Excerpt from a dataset
______________________________

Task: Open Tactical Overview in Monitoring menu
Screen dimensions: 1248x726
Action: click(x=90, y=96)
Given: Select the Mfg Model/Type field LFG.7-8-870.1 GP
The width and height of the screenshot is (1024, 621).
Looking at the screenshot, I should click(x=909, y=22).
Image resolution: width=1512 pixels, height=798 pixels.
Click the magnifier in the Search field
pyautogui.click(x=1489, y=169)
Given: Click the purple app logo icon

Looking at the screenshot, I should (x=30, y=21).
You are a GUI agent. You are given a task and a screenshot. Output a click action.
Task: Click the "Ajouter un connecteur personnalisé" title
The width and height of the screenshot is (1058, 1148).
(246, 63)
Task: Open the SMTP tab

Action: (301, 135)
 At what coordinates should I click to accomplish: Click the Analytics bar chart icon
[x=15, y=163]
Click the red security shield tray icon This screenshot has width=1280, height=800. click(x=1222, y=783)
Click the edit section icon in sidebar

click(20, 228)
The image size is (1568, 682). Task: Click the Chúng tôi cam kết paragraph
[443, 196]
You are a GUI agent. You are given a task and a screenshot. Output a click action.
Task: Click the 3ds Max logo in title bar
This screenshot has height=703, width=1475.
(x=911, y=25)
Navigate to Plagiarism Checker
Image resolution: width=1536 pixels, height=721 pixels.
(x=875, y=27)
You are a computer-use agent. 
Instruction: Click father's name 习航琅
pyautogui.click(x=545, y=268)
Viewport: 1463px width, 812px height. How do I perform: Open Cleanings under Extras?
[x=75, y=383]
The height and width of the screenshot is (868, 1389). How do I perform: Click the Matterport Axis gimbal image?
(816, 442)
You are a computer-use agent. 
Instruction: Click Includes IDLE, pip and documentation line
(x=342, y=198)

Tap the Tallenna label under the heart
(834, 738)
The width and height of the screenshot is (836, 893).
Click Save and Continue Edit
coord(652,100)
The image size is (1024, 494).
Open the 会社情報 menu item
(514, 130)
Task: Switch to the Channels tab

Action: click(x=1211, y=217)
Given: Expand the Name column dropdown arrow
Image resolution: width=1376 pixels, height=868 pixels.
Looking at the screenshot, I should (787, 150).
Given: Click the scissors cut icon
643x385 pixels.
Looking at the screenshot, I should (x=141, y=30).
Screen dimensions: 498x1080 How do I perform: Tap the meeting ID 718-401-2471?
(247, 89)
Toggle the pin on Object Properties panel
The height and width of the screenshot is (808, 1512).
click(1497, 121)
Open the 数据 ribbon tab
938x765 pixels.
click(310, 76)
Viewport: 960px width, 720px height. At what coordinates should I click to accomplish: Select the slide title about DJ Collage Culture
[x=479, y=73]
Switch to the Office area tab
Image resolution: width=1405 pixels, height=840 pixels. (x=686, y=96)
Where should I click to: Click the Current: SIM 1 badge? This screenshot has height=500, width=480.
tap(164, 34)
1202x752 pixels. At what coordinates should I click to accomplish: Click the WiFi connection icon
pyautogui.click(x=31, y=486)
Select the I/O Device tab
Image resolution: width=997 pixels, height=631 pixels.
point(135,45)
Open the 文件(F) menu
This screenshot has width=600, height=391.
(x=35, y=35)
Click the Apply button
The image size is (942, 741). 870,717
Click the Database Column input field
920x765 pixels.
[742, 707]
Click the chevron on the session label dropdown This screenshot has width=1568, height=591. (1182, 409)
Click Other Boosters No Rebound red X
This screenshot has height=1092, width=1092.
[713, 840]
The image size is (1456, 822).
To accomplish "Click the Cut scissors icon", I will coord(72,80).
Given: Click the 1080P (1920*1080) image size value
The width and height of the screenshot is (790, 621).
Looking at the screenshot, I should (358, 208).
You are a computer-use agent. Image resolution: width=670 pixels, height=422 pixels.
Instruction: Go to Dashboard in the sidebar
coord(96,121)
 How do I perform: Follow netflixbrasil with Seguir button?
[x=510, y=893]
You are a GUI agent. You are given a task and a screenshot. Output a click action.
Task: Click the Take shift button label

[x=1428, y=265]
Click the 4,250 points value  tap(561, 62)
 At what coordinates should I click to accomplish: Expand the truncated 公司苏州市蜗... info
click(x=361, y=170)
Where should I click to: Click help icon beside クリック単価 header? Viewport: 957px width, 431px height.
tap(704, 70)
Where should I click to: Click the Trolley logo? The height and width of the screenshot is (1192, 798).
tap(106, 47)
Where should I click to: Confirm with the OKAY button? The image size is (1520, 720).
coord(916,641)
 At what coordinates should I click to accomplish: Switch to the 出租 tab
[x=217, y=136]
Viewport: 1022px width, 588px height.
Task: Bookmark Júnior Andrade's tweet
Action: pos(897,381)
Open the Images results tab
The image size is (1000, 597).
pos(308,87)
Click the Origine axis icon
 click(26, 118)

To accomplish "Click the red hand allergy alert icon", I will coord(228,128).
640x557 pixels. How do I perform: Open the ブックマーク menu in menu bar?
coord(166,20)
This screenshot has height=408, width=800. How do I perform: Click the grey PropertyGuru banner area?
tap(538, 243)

______________________________

Rewrite all of the items above, putting "interface agent" wherever "GUI agent" appears and keeping everything else the same.

Task: Open Tactical Overview in Monitoring menu
Screen dimensions: 1248x726
Action: click(x=90, y=96)
Given: Select the Mfg Model/Type field LFG.7-8-870.1 GP
The width and height of the screenshot is (1024, 621).
Looking at the screenshot, I should click(x=909, y=22).
Image resolution: width=1512 pixels, height=798 pixels.
Click the magnifier in the Search field
pyautogui.click(x=1489, y=169)
Given: Click the purple app logo icon

Looking at the screenshot, I should (x=30, y=21).
You are a interface agent. You are given a task and a screenshot. Output a click action.
Task: Click the "Ajouter un connecteur personnalisé" title
The width and height of the screenshot is (1058, 1148).
(246, 63)
Task: Open the SMTP tab

Action: (301, 135)
 At what coordinates should I click to accomplish: Click the Analytics bar chart icon
[x=15, y=163]
Click the red security shield tray icon This screenshot has width=1280, height=800. click(x=1222, y=783)
Click the edit section icon in sidebar

click(20, 228)
The image size is (1568, 682). Task: Click the Chúng tôi cam kết paragraph
[443, 196]
You are a interface agent. You are given a task and a screenshot. Output a click action.
Task: Click the 3ds Max logo in title bar
This screenshot has height=703, width=1475.
(x=911, y=25)
Navigate to Plagiarism Checker
Image resolution: width=1536 pixels, height=721 pixels.
(x=875, y=27)
You are a computer-use agent. 
Instruction: Click father's name 习航琅
pyautogui.click(x=545, y=268)
Viewport: 1463px width, 812px height. How do I perform: Open Cleanings under Extras?
[x=75, y=383]
The height and width of the screenshot is (868, 1389). How do I perform: Click the Matterport Axis gimbal image?
(816, 442)
You are a computer-use agent. 
Instruction: Click Includes IDLE, pip and documentation line
(x=342, y=198)

Tap the Tallenna label under the heart
(834, 738)
The width and height of the screenshot is (836, 893).
Click Save and Continue Edit
coord(652,100)
The image size is (1024, 494).
Open the 会社情報 menu item
(514, 130)
Task: Switch to the Channels tab

Action: click(x=1211, y=217)
Given: Expand the Name column dropdown arrow
Image resolution: width=1376 pixels, height=868 pixels.
Looking at the screenshot, I should (787, 150).
Given: Click the scissors cut icon
643x385 pixels.
Looking at the screenshot, I should (x=141, y=30).
Screen dimensions: 498x1080 How do I perform: Tap the meeting ID 718-401-2471?
(247, 89)
Toggle the pin on Object Properties panel
The height and width of the screenshot is (808, 1512).
click(1497, 121)
Open the 数据 ribbon tab
938x765 pixels.
click(310, 76)
Viewport: 960px width, 720px height. At what coordinates should I click to accomplish: Select the slide title about DJ Collage Culture
[x=479, y=73]
Switch to the Office area tab
Image resolution: width=1405 pixels, height=840 pixels. (x=686, y=96)
Where should I click to: Click the Current: SIM 1 badge? This screenshot has height=500, width=480.
tap(164, 34)
1202x752 pixels. At what coordinates should I click to accomplish: Click the WiFi connection icon
pyautogui.click(x=31, y=486)
Select the I/O Device tab
Image resolution: width=997 pixels, height=631 pixels.
point(135,45)
Open the 文件(F) menu
This screenshot has width=600, height=391.
(x=35, y=35)
Click the Apply button
The image size is (942, 741). 870,717
Click the Database Column input field
920x765 pixels.
[742, 707]
Click the chevron on the session label dropdown This screenshot has width=1568, height=591. (1182, 409)
Click Other Boosters No Rebound red X
This screenshot has height=1092, width=1092.
[713, 840]
The image size is (1456, 822).
To accomplish "Click the Cut scissors icon", I will coord(72,80).
Given: Click the 1080P (1920*1080) image size value
The width and height of the screenshot is (790, 621).
Looking at the screenshot, I should (358, 208).
You are a computer-use agent. Image resolution: width=670 pixels, height=422 pixels.
Instruction: Go to Dashboard in the sidebar
coord(96,121)
 How do I perform: Follow netflixbrasil with Seguir button?
[x=510, y=893]
You are a interface agent. You are given a task and a screenshot. Output a click action.
Task: Click the Take shift button label

[x=1428, y=265]
Click the 4,250 points value  tap(561, 62)
 At what coordinates should I click to accomplish: Expand the truncated 公司苏州市蜗... info
click(x=361, y=170)
Where should I click to: Click help icon beside クリック単価 header? Viewport: 957px width, 431px height.
tap(704, 70)
Where should I click to: Click the Trolley logo? The height and width of the screenshot is (1192, 798).
tap(106, 47)
Where should I click to: Confirm with the OKAY button? The image size is (1520, 720).
coord(916,641)
 At what coordinates should I click to accomplish: Switch to the 出租 tab
[x=217, y=136]
Viewport: 1022px width, 588px height.
Task: Bookmark Júnior Andrade's tweet
Action: pos(897,381)
Open the Images results tab
The image size is (1000, 597).
pos(308,87)
Click the Origine axis icon
 click(26, 118)

To accomplish "Click the red hand allergy alert icon", I will coord(228,128).
640x557 pixels. How do I perform: Open the ブックマーク menu in menu bar?
coord(166,20)
This screenshot has height=408, width=800. How do I perform: Click the grey PropertyGuru banner area?
tap(538, 243)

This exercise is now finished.